Когда я снова глянул в окно, солнце погасло и стекла стали голубыми; в следующий раз я увидел их темно-синими, потом к окну вплотную подступила ночная тьма, а я все сидел над проклятой бумажонкой. Мне и смешно было, и злился я на себя. Что за ребячество! Почему я должен непременно прочесть письмо? Не проще ли сказать мальчишке, что он глупый позер, «воображала», как говорили наши девочки в коммуне имени Дзержинского, когда кто-нибудь начинал задирать нос? Уж, конечно, я скажу ему это. Но прежде найду ключ.

Каждая цифра означает букву, это ясно. Некоторые цифры попадаются часто, во второй строке в длинном слове даже по два 18,12 и 2; а есть совсем интересное слово, где чередуются три восьмерки и две девятки. Но что это такое? Тратата? Похоже, но бессмысленно. Да и не выходит – тогда первой тоже должна стоять 9, а тут стоит 5.

Попробую подсчитать, сколько раз какая цифра встречается.

Подсчитал. Получились длинные двойные колонки цифр. Оказалось, некоторых цифр совсем мало: например, 25 встречается пять раз, 24 – три раза, 20, 16 и 6 – только по разу. А вот двойка встречается в шифровке 16 раз, цифра 19 – 21 раз, а восьмерка даже 30 раз.
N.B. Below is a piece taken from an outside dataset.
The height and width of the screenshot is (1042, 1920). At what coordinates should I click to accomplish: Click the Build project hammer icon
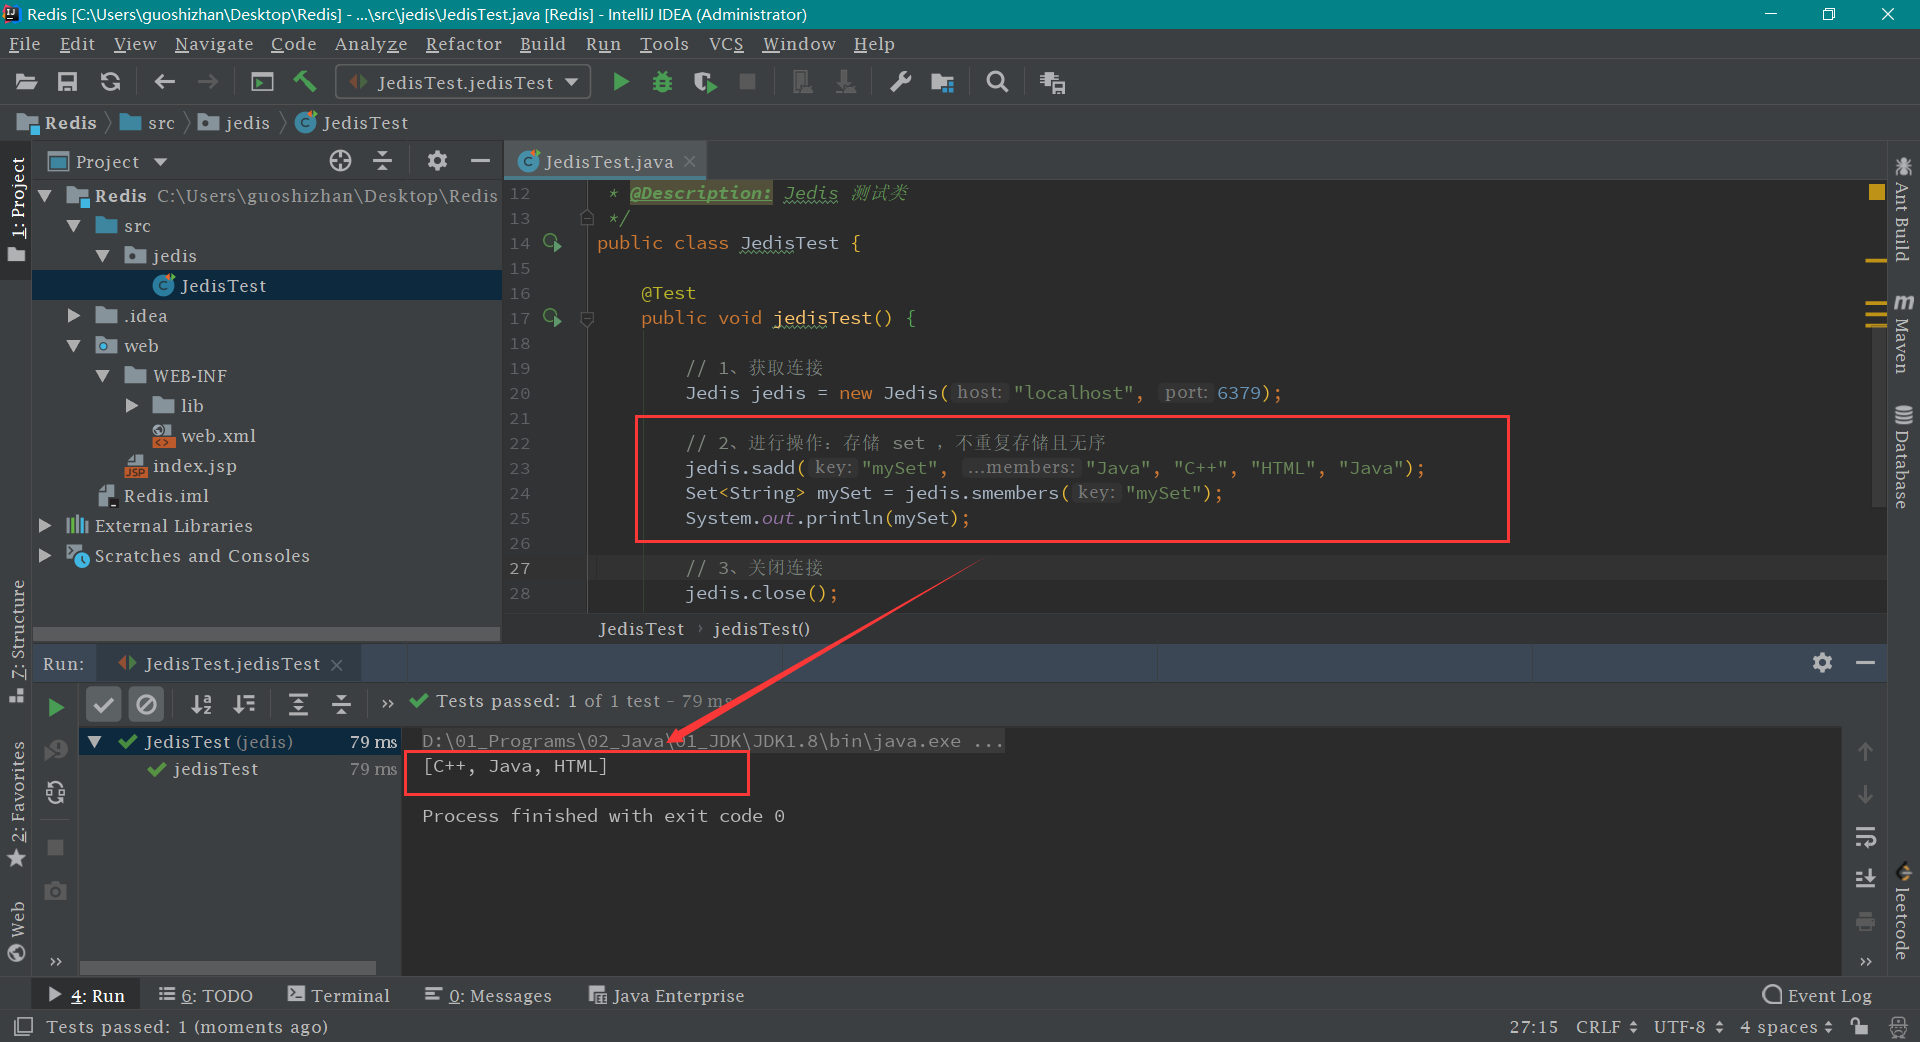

Ясно, что это какие-то особенно употребительные буквы. А какие буквы чаще всего встречаются в русском языке? Никогда прежде над этим не задумывался. Но не «щ» же, к примеру! Может быть, «о» или «а»? Или какое-нибудь «т»? Но которая цифра что означает?

Попробую с другого конца. Шифровка начинается с одной отдельной цифры: 25, и еще дважды она стоит отдельно, а один раз – в конце слова. Отдельно встречается еще цифра 21 – два раза и 17 – один раз. Трижды встречается сочетание 19, 13, трижды – 19, 8, есть 5, 19, 13, есть 7, 18, 13. Какие у нас есть короткие слова в одну, две, три буквы? Прежде всего, конечно, союзы, частицы, предлоги: с, в, к, и, да, нет, что, как… Но в слове «как» цифры должны чередоваться по принципу: 1, 2, 1, а в шифровке такого нет…

И тут меня осенило: конечно же, письмо начинается с «Я». Может быть, даже три фразы начинаются с «я», а там, где 25 стоит на конце слова, – это, пожалуй, глагол, вроде «начинаются». Да, но больше этого 25 нигде нет. Мало мне помогает мое открытие. «Я… я…» Что «я»? Может быть, «я не»? Чего-нибудь он не желает, с чем-нибудь не соглашается – уж наверно он не стал бы шифром поддакивать мне. Попробуем! Подставим всюду вместо 19 – «н», вместо 13 – «е», поглядим, что получится… Вот, к примеру, «5, н, е» – что это за пятерка? Какое-нибудь «сне», «дне»? А может, «мне»? Ясно, «мне»! А 19,8 – это «ни», или «ну», или «но»! Ну, теперь держись, Семен! Терпение!

К полуночи письмо Андрея Репина лежало передо мной:

«Я не намерен долго здесь оставаться. Я скоро уйду, уйдут и многие другие. Я давно бы ушел, но мне было интересно наблюдать за вами. Правда, вы многого добились, но все равно у вас ничего не выйдет. Человек прежде всего ценит свободу, свобода для него главное. Вы хотите сделать все по-другому, но у вас ничего не выйдет».